JurisprudênciaIA

Tribunal Superior do Trabalho

Agravo Interno em Agravo de Instrumento em Recurso de Revista 0011751-65.2016.5.03.0114

Relator(a)
Margareth Rodrigues Costa
Órgão julgador
2ª Turma
Data do julgamento
30/08/2023
Data de publicação
01/09/2023

TST – Agravo Interno em Agravo de Instrumento em Recurso de Revista 0011751-65.2016.5.03.0114, Rel. Margareth Rodrigues Costa, 2ª Turma, j. 30/08/2023, p. 01/09/2023

Ementa

EMENTA: AGRAVO INTERNO EM AGRAVO DE INSTRUMENTO EM RECURSO DE REVISTA - TERCEIRIZAÇÃO - ADMINISTRAÇÃO PÚBLICA - RESPONSABILIDADE SUBSIDIÁRIA - ÔNUS DA PROVA - CULPA IN VIGILANDO . 1. O Supremo Tribunal Federal, no julgamento da ADC 16, firmou o entendimento de que, nos casos em que restar demonstrada a culpa in eligendo ou in vigilando da Administração Pública, viável se torna a sua responsabilização subsidiária pelos encargos devidos ao trabalhador, tendo em vista que, nessa situação, responde o ente público pela sua própria incúria. 2. O Plenário do STF, no julgamento do Tema 246 de Repercussão Geral (RE 760.931), definiu que "o inadimplemento dos encargos trabalhistas dos empregados do contratado não transfere automaticamente ao Poder Público contratante a responsabilidade pelo seu pagamento, seja em caráter solidário ou subsidiário", nos termos do art. 71, § 1º, da Lei nº 8.666/1993. 3. Só é possível dizer que o ente público se desincumbe de sua responsabilidade quando cumpre os deveres positivos de fiscalização.
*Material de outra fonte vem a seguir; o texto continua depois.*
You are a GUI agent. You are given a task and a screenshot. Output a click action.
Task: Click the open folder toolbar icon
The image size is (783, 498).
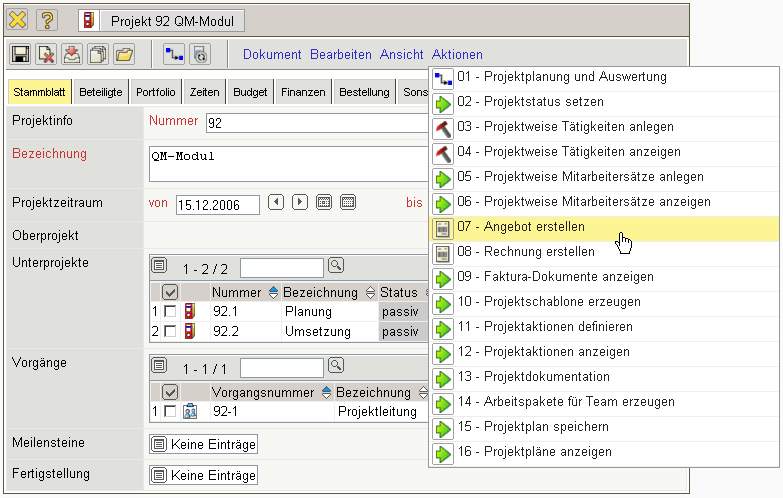(x=124, y=55)
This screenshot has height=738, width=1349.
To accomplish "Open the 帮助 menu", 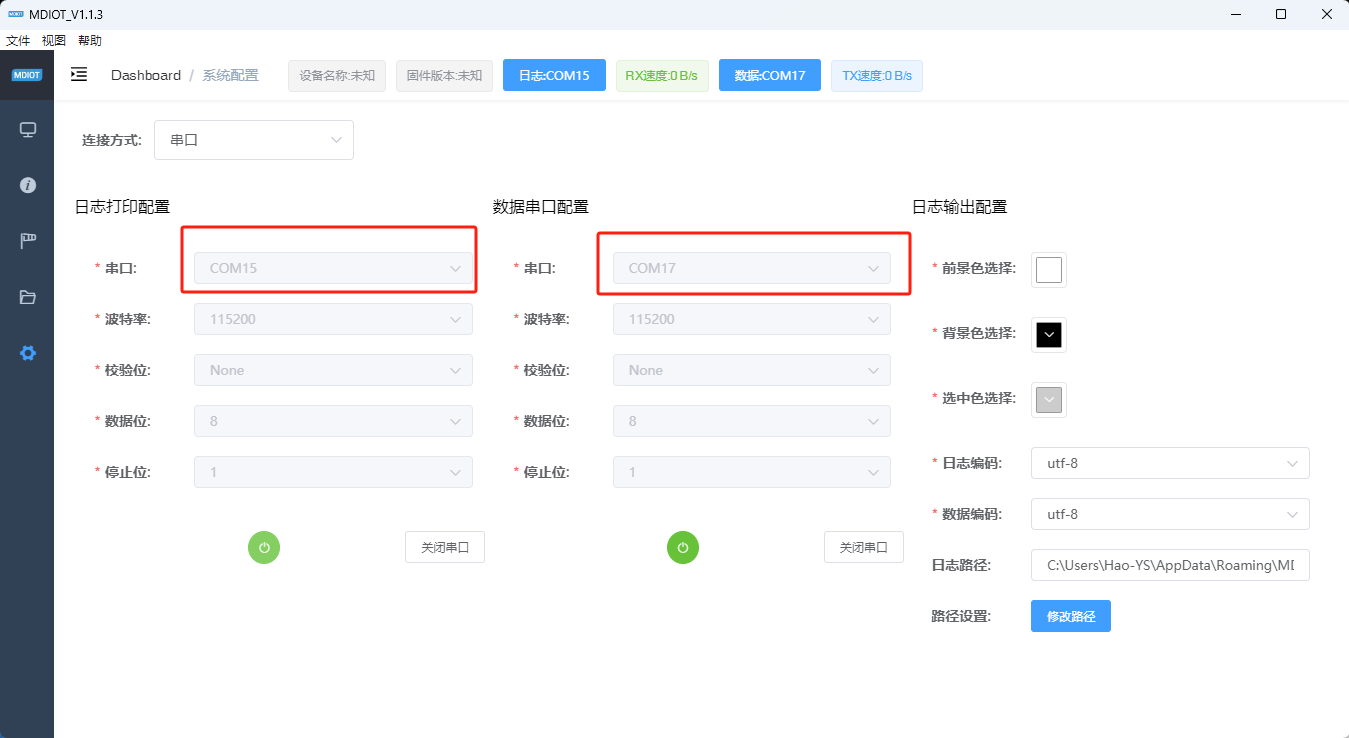I will point(89,41).
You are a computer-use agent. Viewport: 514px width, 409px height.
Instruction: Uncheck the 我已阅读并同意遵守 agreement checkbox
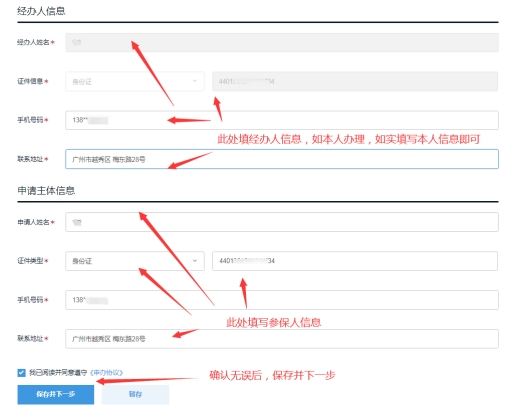coord(21,373)
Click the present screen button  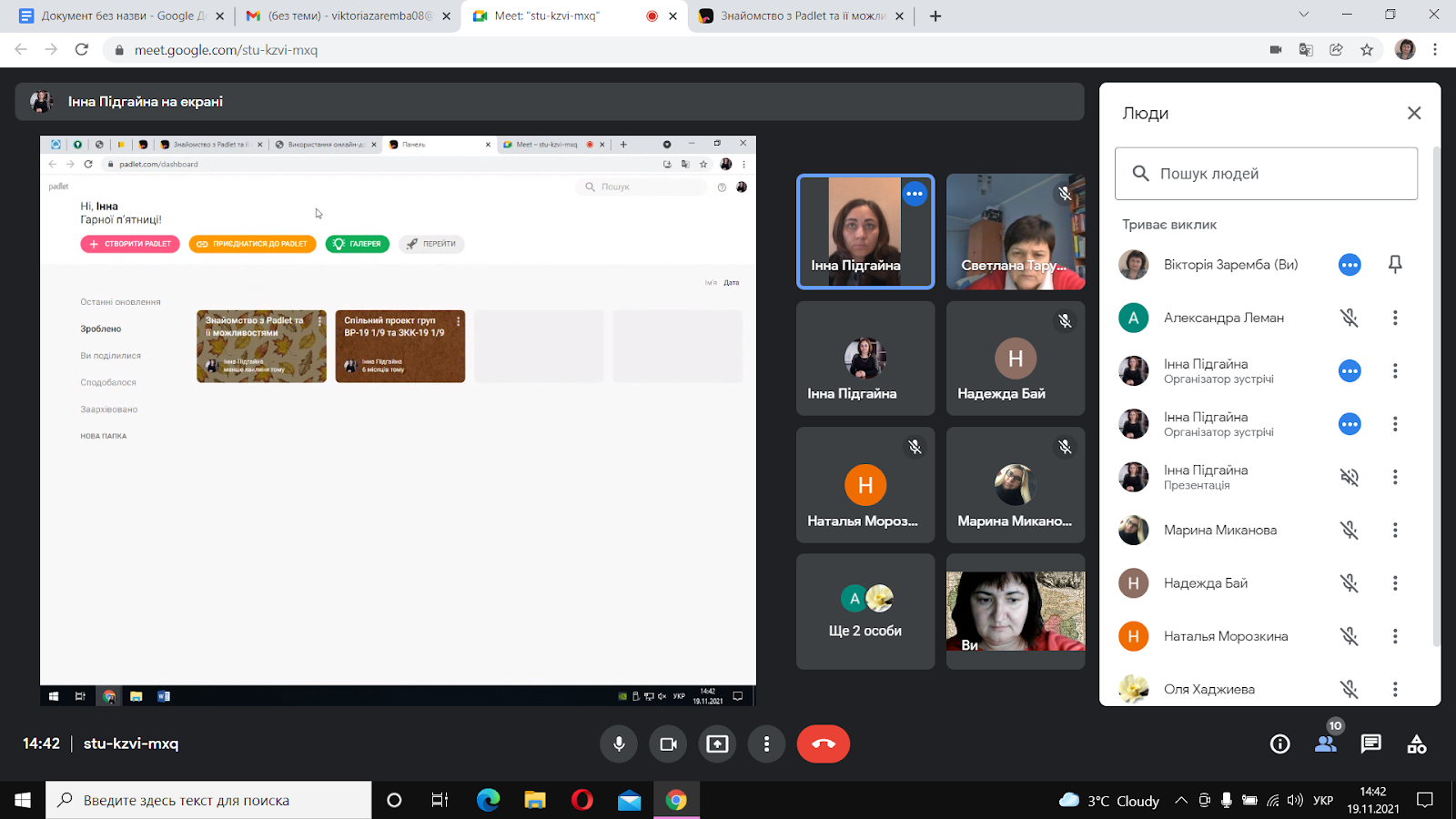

Do dever de fiscalizar exsurge o ônus de provar. 4. Considerando os princípios que regem a Administração Pública e o princípio da aptidão para a prova, o ônus de comprovar a efetiva fiscalização do contrato entre a prestadora e o empregado é do tomador de serviços, por ser desproporcional impor aos trabalhadores o ônus probatório quanto ao descumprimento da fiscalização por parte do ente público, quando é ele quem tem a obrigação de documentar suas ações fiscalizatórias e detém melhores condições de demonstrar que cumpriu com seu dever legal. 5. Cabendo à Administração Pública comprovar, nos autos, que cumpriu com os deveres positivos de fiscalização que a legislação lhe impõe, a consequência, caso não o faça, como registrado pelo Tribunal Regional na situação em exame, será sua responsabilização subsidiária pelas obrigações trabalhistas. Agravo interno desprovido. (Tribunal Superior do Trabalho (2ª Turma). Acórdão: 0011751-65.2016.5.03.0114. Relator(a): MARGARETH RODRIGUES COSTA. Data de julgamento: 30/08/2023. Juntado aos autos em 01/09/2023.)